Of course, the judiciary has also become a de facto legislature. It may be that our official legislative branch is the least legislature-like.
Interesting that their most well-known feature of late is their hearings – which look an awful lot like courts.
It seems to me that you are conflating the powers of government with how they are structured. All governments must, by necessity, exercise legislative, executive, and judicial powers (i.e,, they must create laws, execute laws, and interpret laws). That is true even if those powers are exercised on an ad hoc basis at the arbitrary whim of a single person. It is the separation of powers into three discrete branches which describes the structure of a particular society, not the existence of the powers themselves.
If your society is run by the whim of an all powerful emperor dictator, I fail to see how there are anything I would call “laws” there.
Normally, you separate “rule of law” from “rule of man”.
Ok, so call them “rules” or “edicts” rather than “laws.” The label is unimportant.
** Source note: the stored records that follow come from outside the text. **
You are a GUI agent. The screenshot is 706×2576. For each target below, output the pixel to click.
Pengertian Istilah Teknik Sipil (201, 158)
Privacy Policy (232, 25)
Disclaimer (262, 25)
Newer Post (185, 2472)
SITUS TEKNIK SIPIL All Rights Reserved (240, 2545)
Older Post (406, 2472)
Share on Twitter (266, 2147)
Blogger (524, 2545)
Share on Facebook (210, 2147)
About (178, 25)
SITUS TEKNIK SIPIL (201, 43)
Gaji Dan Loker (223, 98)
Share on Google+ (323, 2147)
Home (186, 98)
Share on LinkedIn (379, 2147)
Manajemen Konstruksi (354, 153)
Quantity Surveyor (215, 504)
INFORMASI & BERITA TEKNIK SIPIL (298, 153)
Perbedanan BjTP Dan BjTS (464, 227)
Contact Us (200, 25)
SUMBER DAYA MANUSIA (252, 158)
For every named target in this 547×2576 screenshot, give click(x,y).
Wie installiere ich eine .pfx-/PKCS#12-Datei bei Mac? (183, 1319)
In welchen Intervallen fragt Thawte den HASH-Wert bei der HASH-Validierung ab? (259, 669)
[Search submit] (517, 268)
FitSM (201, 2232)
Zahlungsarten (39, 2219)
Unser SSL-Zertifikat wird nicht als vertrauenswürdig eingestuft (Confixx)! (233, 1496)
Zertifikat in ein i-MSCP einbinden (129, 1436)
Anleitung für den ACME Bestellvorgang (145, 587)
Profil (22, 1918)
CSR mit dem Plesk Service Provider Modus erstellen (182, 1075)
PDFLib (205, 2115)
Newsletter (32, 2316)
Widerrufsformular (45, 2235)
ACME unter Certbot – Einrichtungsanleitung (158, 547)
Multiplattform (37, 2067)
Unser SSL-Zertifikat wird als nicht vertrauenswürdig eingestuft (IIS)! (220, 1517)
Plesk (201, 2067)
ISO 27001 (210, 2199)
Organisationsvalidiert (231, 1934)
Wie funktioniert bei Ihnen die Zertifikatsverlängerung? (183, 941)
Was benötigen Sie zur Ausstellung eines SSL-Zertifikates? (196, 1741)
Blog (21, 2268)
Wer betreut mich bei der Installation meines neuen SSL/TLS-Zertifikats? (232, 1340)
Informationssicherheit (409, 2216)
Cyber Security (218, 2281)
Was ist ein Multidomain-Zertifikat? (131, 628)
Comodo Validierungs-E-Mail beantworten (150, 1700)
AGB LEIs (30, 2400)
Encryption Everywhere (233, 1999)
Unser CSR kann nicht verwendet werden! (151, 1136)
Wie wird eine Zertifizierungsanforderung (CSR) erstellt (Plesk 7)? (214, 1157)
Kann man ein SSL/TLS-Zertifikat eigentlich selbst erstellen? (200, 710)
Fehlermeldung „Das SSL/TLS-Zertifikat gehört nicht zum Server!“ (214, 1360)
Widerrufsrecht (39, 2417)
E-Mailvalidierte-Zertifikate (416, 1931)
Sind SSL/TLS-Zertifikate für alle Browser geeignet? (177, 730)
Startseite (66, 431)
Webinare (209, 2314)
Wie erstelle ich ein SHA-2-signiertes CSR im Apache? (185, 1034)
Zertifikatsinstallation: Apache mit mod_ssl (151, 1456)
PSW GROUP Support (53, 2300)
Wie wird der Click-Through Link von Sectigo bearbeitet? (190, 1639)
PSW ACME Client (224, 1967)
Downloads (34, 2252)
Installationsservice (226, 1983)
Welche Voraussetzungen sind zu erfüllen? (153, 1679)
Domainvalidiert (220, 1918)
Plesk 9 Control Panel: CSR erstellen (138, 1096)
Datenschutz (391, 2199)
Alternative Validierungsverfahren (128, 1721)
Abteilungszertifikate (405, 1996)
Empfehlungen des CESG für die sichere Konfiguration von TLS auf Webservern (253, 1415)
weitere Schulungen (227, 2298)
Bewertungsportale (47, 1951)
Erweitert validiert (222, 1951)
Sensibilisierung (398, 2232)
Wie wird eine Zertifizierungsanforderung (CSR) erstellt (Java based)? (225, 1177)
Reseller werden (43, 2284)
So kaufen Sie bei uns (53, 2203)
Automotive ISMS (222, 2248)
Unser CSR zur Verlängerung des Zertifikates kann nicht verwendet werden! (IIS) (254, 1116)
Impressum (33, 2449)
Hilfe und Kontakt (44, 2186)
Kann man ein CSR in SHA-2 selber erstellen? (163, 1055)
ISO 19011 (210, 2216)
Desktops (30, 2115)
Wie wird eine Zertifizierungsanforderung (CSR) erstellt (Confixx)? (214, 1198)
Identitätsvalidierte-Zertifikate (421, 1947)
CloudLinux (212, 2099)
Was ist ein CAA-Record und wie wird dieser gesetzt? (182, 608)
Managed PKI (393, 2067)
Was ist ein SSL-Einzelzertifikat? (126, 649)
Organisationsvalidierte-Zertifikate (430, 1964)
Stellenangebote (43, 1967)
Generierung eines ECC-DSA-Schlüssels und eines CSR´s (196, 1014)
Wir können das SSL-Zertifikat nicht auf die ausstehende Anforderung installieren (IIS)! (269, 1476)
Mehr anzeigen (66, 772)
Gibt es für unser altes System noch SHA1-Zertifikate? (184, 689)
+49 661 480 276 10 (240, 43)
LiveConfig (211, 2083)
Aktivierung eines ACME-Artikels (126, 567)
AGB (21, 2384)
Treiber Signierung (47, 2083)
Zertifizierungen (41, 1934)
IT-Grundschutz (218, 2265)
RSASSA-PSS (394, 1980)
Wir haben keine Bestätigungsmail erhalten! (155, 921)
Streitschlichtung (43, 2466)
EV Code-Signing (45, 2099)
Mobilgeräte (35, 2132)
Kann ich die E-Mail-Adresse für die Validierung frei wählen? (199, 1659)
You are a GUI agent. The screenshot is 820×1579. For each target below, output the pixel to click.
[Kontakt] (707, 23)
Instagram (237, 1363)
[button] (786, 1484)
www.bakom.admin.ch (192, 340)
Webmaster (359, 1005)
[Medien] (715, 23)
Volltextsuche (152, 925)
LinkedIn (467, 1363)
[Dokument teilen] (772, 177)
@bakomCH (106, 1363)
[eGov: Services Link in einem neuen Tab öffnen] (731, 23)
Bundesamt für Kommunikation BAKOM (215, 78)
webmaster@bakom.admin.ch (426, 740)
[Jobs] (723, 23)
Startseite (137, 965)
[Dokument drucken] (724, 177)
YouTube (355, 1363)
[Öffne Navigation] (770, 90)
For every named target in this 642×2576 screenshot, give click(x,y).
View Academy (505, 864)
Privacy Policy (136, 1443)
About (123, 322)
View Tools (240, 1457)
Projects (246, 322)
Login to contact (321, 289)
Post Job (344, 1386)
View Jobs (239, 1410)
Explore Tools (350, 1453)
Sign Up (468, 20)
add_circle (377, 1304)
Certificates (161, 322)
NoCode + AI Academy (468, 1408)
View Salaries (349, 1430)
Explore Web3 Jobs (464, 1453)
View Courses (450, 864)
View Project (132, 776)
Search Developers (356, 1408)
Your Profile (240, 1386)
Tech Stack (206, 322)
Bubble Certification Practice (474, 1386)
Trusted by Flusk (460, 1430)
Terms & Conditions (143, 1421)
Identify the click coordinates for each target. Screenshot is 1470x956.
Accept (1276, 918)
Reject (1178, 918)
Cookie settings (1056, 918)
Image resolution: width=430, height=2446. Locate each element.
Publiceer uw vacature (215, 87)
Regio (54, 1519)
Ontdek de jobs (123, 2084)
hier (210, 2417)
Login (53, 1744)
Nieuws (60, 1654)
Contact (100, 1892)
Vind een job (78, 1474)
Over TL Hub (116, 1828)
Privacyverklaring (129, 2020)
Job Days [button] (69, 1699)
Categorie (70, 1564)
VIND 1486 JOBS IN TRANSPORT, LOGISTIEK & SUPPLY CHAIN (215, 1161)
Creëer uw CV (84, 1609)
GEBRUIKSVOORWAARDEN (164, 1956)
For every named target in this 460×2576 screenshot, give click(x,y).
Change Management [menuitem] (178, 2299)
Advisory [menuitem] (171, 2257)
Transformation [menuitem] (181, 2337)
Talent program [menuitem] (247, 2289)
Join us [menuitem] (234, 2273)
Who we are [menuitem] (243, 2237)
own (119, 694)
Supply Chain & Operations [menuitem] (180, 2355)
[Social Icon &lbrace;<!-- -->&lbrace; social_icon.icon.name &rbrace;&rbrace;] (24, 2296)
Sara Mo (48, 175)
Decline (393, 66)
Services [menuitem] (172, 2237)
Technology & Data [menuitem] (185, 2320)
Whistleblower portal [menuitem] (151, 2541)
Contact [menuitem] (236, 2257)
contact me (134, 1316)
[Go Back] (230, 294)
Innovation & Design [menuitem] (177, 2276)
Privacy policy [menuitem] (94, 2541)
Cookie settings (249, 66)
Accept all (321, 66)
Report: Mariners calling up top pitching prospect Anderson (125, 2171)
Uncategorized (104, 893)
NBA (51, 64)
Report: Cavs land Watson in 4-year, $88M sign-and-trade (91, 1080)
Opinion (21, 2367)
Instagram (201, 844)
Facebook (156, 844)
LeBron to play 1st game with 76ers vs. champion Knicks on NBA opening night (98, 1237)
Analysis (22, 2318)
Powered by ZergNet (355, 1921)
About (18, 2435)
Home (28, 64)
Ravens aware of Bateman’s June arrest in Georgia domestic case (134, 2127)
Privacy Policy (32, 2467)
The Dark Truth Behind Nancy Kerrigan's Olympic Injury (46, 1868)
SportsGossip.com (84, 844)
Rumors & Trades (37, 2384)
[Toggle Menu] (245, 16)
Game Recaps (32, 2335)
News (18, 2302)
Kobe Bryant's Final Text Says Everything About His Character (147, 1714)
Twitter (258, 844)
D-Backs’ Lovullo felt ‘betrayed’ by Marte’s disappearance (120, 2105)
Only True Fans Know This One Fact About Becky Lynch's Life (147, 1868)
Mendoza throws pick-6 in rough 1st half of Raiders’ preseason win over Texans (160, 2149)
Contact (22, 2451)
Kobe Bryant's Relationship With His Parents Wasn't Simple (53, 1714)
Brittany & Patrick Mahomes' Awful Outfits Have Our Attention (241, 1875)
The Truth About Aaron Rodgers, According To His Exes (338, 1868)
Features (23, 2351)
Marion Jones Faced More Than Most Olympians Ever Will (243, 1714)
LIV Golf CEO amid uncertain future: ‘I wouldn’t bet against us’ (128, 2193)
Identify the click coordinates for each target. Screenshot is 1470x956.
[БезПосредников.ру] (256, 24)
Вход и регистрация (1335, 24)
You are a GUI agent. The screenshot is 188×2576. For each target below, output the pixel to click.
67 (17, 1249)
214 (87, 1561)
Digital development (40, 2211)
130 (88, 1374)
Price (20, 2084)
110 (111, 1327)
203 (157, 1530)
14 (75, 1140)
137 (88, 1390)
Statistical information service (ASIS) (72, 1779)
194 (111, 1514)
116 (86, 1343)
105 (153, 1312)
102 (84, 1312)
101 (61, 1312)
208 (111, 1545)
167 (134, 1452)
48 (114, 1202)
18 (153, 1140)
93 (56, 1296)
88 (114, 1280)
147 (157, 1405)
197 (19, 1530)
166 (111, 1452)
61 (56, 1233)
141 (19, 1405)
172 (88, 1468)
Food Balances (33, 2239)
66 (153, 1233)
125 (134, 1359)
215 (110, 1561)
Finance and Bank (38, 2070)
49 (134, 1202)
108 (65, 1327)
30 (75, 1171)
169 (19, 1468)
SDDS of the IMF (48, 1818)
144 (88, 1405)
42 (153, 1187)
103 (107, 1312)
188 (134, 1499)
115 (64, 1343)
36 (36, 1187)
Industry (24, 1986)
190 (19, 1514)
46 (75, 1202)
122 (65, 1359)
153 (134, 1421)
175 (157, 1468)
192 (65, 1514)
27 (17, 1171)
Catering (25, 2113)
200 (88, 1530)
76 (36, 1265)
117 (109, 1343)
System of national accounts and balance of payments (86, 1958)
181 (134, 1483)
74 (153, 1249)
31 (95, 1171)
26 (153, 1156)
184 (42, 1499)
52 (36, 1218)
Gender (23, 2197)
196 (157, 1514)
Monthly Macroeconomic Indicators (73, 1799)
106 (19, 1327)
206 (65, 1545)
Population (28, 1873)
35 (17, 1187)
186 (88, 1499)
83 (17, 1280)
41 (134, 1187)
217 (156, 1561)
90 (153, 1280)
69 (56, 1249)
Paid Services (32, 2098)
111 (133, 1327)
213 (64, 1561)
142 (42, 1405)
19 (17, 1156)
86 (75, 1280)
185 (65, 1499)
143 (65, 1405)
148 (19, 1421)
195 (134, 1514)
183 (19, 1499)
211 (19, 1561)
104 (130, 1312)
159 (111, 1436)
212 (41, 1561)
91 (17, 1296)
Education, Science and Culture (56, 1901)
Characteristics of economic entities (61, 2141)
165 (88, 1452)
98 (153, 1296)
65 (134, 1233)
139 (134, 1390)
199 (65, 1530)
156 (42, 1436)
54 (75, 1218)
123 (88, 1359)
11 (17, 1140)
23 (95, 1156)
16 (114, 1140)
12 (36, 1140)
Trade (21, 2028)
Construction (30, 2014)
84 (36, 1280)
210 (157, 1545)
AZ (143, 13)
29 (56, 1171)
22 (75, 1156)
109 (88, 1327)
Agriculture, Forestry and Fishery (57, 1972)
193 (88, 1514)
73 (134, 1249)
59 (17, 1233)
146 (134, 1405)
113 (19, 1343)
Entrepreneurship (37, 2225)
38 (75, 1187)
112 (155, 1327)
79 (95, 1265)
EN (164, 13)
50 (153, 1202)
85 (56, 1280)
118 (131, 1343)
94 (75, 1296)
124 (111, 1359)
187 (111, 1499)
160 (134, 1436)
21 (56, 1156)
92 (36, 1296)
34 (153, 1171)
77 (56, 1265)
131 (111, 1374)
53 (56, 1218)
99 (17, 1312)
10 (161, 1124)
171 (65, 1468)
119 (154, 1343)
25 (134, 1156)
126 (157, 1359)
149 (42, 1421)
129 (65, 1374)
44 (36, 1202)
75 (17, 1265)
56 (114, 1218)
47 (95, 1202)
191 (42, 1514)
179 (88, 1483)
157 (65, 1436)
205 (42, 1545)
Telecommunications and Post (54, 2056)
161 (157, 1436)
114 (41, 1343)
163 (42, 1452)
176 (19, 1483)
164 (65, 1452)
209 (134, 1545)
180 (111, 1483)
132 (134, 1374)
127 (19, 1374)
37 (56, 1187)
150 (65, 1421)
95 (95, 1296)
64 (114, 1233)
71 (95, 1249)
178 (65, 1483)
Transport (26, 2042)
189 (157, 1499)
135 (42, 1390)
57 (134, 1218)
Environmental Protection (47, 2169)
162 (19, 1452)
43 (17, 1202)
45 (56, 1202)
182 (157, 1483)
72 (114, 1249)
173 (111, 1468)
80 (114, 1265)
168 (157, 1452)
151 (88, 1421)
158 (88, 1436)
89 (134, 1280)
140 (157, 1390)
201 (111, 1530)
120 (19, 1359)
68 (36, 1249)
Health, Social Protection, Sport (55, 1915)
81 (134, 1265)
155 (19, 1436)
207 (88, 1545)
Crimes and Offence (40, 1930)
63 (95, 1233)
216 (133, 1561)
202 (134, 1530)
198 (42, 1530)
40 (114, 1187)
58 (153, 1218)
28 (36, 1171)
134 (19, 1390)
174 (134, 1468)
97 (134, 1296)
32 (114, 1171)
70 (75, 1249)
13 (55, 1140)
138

The whim of an all powerful dictator is functionally the same as laws passed by Congress, even if they are not legitimate to modern, Western eyes.
If I am a dictator who wakes up one day and wants to throw a party, I might proclaim, “each of my subjects must give me 10% of their food.” In so doing, I have exercised the legislative power. When I send my soldiers to collect, I am exercising the executive power. If my soldiers seize 10 percent of a peasant’s beer, and the peasant complains that beer is not “food,” I might say,”food includes all that is consumed at parties” or I might say, “you’re right.” In either case, I am exercising the judicial power.
It is interesting to contrast your comment with that of SuiJuris, just below yours.
But more to the point: all governments must, by necessity, do all sorts of things. It seems to me that if we take the entirety of everything that all governments do, or must do, and put it all into a big pile, and then separate it back out into several piles, we can do that separation in various ways. Sure, we can make three piles and label them “create laws”, “execute laws”, and “interpret laws”. But surely that’s not the only possible way to categorize government actions? Surely there are other ways? And perhaps some of those ways might even be more informative, or might more neatly “carve reality at the joints”? Or do you suggest that this particular division is the only one that is possible or sensible?
Hm, I cannot think of anything that any govt ever has ever done which does not fall into one of those categories. Those define how governments act, as far as I can tell.
Do you have any such categorization in mind?
I agree with hour point in principle, but I can’t come up with a good example that doesn’t feel significantly more contrived than the traditional one.
I am reminded of a Twitter misunderstanding I had which hinged on the fact that in the US you call the executive, legislature and judiciary the three branches of government, whereas in the UK (traditionally, at least) only the executive is thought of as the “government”. The legislature and the judiciary not the government in UK terms, but they are institutions in the life of the state: and so are the church(es), the press, the universities etc etc, even though none of these are “the government” either.
I wondered whether Scott was going to explore the nebulousness of culture, in that although persons and institutions help to create culture, no one person or institution is individually responsible for it.